= REQUIREMENT 1 =
Repeat the entries below word for word, everything from the line that contains "jingle (163, 507)" down to the end of the entries, both ends included. Leave the pictures out.

= SELECTED TEXT =
::::::

Hi Yuval,
FLIP-136 will resolve the remaining legacy type issues for DataStream
API. After that we can drop legacy types because everything can be
expressed with DataType. DataType is a super type of TypeInformation.
Registering types (e.g. giving a RAW type backed by io.circe.Json a name
such that it can be used in a DDL statement) is also in the backlog but
requires another FLIP.
Regards,
Timo
On 28.12.20 13:04, Yuval Itzchakov wrote:
Hi Timo,
I will look at the Catalog interface and see what it requires.
For the meanwhile I'll go back to the old API. Do you expect FLIP-136 to
resolve the issue around legacy types? Will it's implementation allow to
register LEGACY types? or a new variation of them?
On Mon, Dec 28, 2020 at 12:45 PM Timo Walther <[email protected]
<mailto:[email protected]>> wrote:
I would recommend to use the old UDF stack for now. You can simply call
`StreamTableEnvironment.registerFunction` instead of
`createTemporarySystemFunction`. Then the UDF returns a legacy type
that
the DataStream API understands.
Have you thought about implementing your own catalog instead of
generating CREATE TABLE statements? The catalog API seems a bit complex
at first glance but only requires to implement a couple of methods. In
this case you can implement your own `CatalogTable` which is the parsed
representation of a `CREATE TABLE` statement. In this case you would
have the full control over the entire type stack end-to-end.
Regards,
Timo
On 28.12.20 10:36, Yuval Itzchakov wrote:
> Timo, an additional question.
>
> I am currently using TypeConversions.fromLegacyInfoToDataType.
However,
> this still does not allow me to register this table with the catalog
> since any representation of LEGACY isn't supported (I don't see it
> generating any other DataType other than RAW(.., LEGACY). Is
there any
> way I can preserve the underlying type and still register the column
> somehow with CREATE TABLE?
>
> On Mon, Dec 28, 2020 at 11:22 AM Yuval Itzchakov
<[email protected] <mailto:[email protected]>
> <mailto:[email protected] <mailto:[email protected]>>> wrote:
>
> Hi Timo,
>
> Thanks for the explanation. Passing around a byte array is not
> possible since I need to know the concrete type later for
> serialization in my sink, so I need to keep the type.
>
> What I'm trying to achieve is the following:
> I have a scalar UDF function:
>
> image.png
>
> This function is later used in processing of a Flink table, by
> calling PARSE_JSON on the selected field.

::::::

= REQUIREMENT 2 =
Reproduce the part of the mailing-list thread above word for word, everything from "Have you thought" down to "an additional question.".

::::::

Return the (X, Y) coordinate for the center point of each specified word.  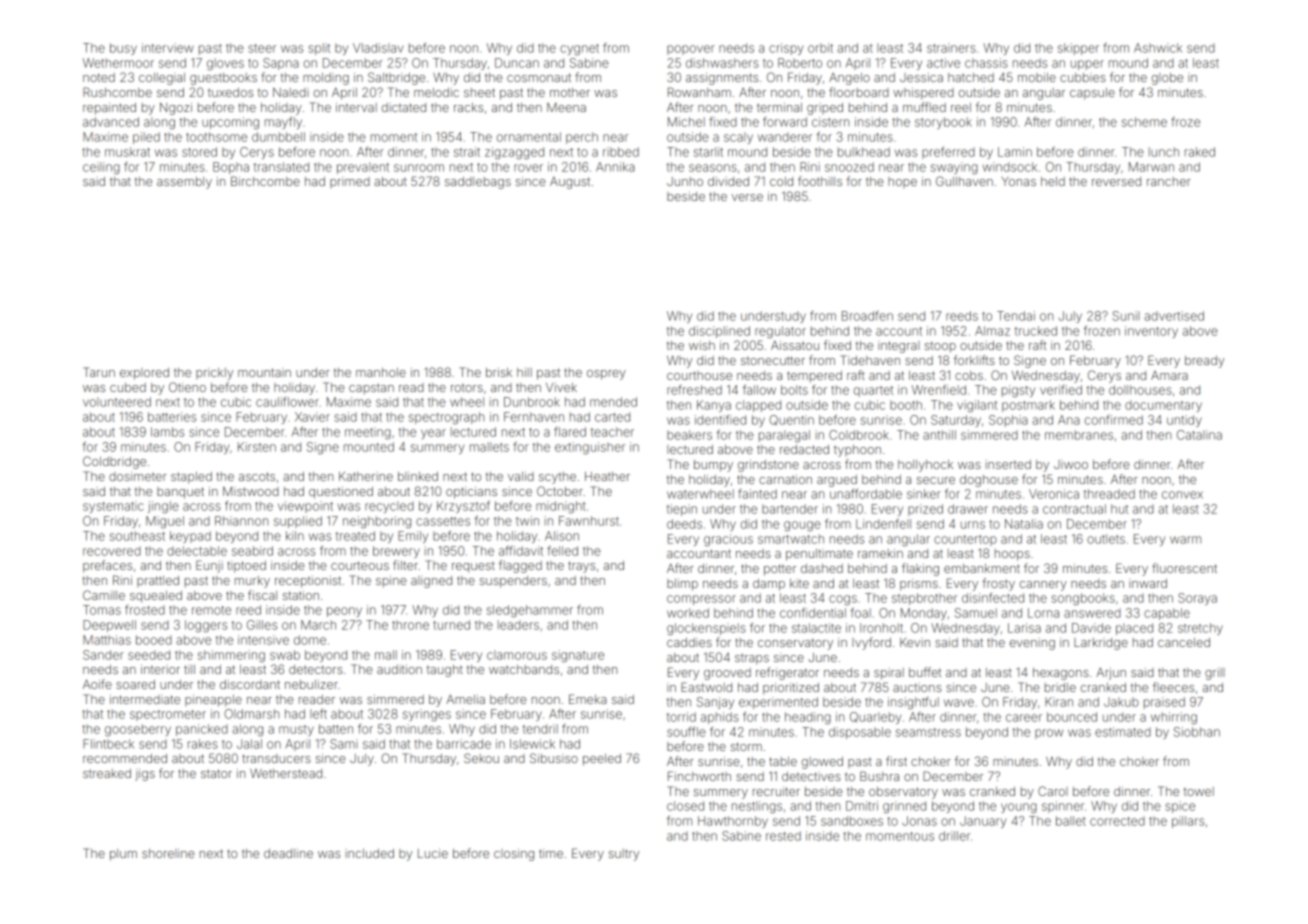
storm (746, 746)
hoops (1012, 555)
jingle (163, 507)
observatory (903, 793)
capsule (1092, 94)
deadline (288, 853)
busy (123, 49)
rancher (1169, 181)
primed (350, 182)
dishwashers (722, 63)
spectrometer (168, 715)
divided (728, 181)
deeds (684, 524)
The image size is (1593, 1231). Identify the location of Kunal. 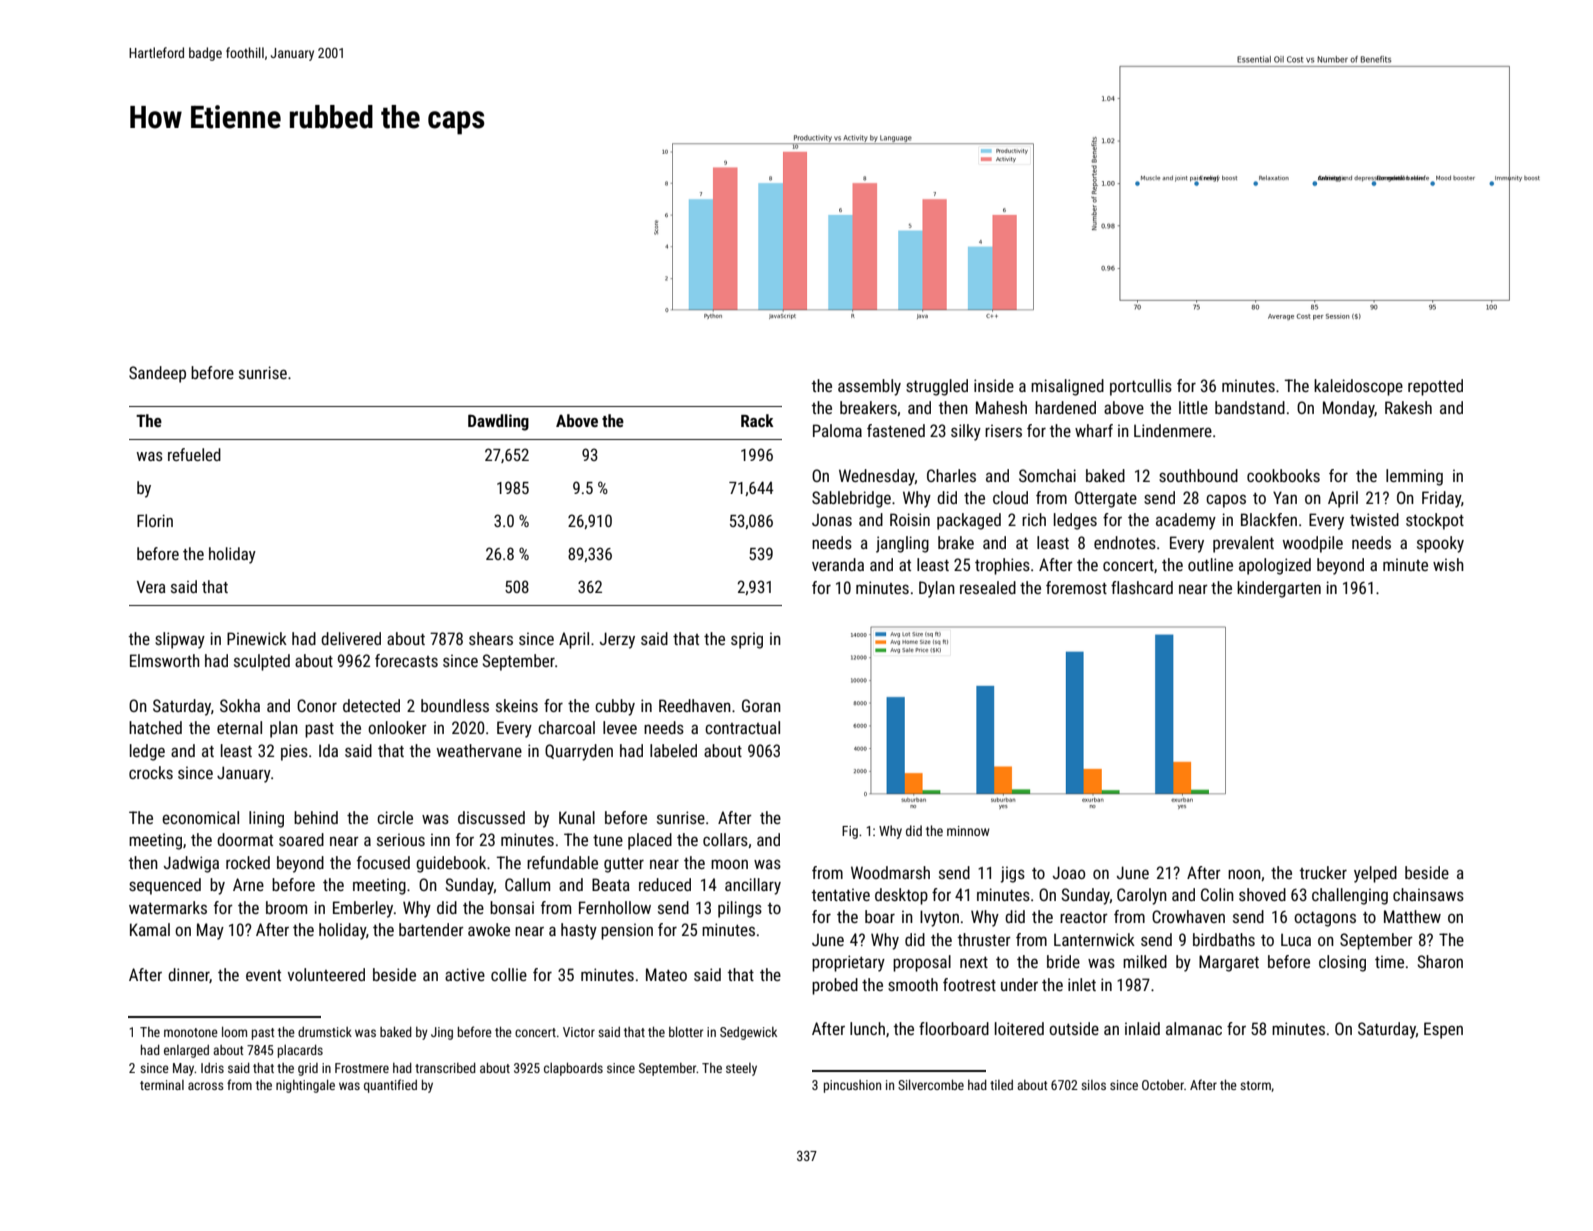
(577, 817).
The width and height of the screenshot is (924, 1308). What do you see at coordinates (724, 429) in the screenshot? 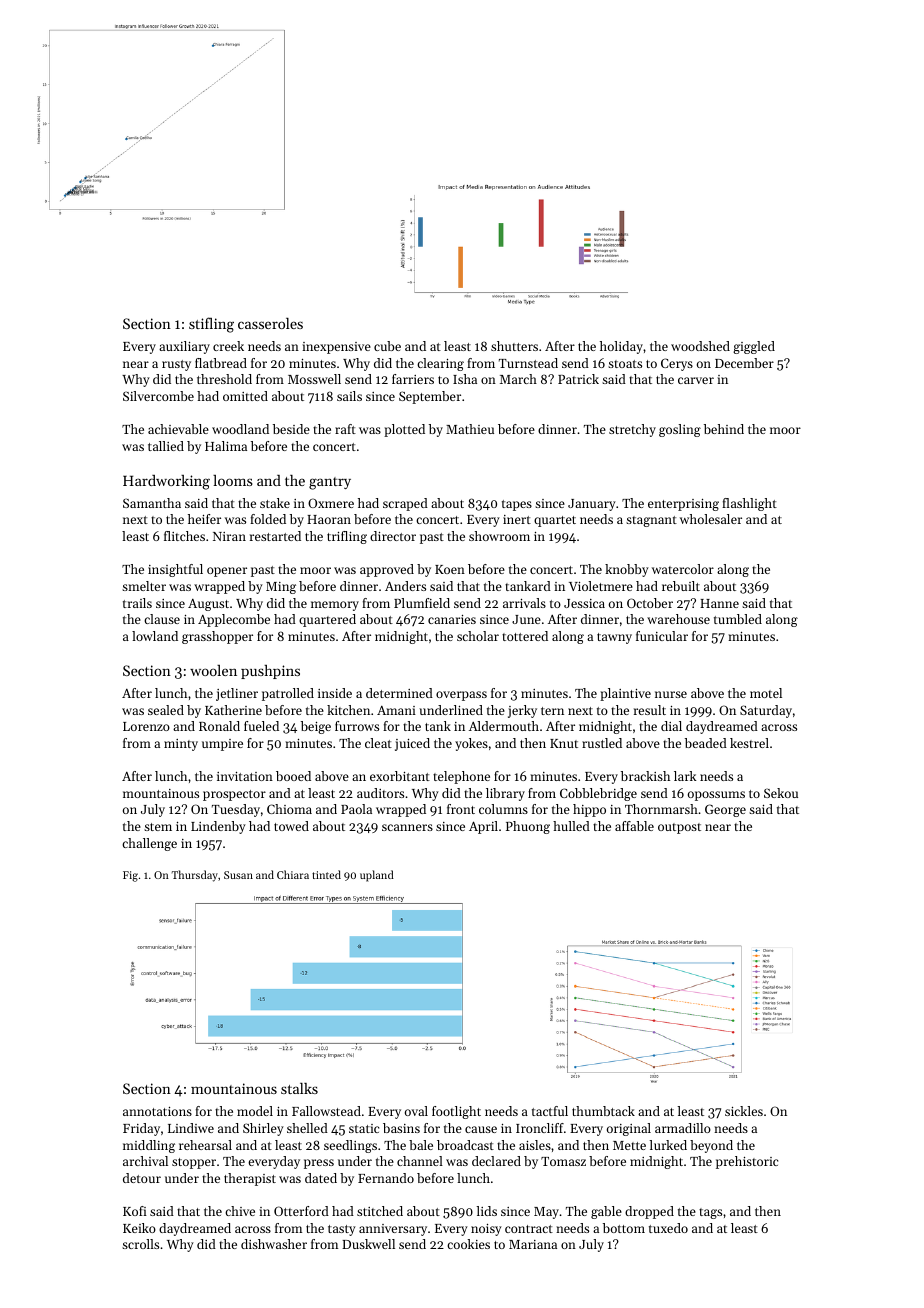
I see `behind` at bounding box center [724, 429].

::::::

= EXERCISE OUTPUT 1 =
jingle (163, 507)
observatory (903, 793)
capsule (1092, 94)
deadline (288, 853)
busy (123, 49)
rancher (1169, 181)
primed (350, 182)
dishwashers (722, 63)
spectrometer (168, 715)
divided (728, 181)
deeds (684, 524)
The image size is (1593, 1231). Identify the location of Kunal. 
(577, 817).
The width and height of the screenshot is (924, 1308). What do you see at coordinates (724, 429) in the screenshot? 
I see `behind` at bounding box center [724, 429].

= EXERCISE OUTPUT 2 =
Have you thought about implementing your own catalog instead of
generating CREATE TABLE statements? The catalog API seems a bit complex
at first glance but only requires to implement a couple of methods. In
this case you can implement your own `CatalogTable` which is the parsed
representation of a `CREATE TABLE` statement. In this case you would
have the full control over the entire type stack end-to-end.
Regards,
Timo
On 28.12.20 10:36, Yuval Itzchakov wrote:
> Timo, an additional question.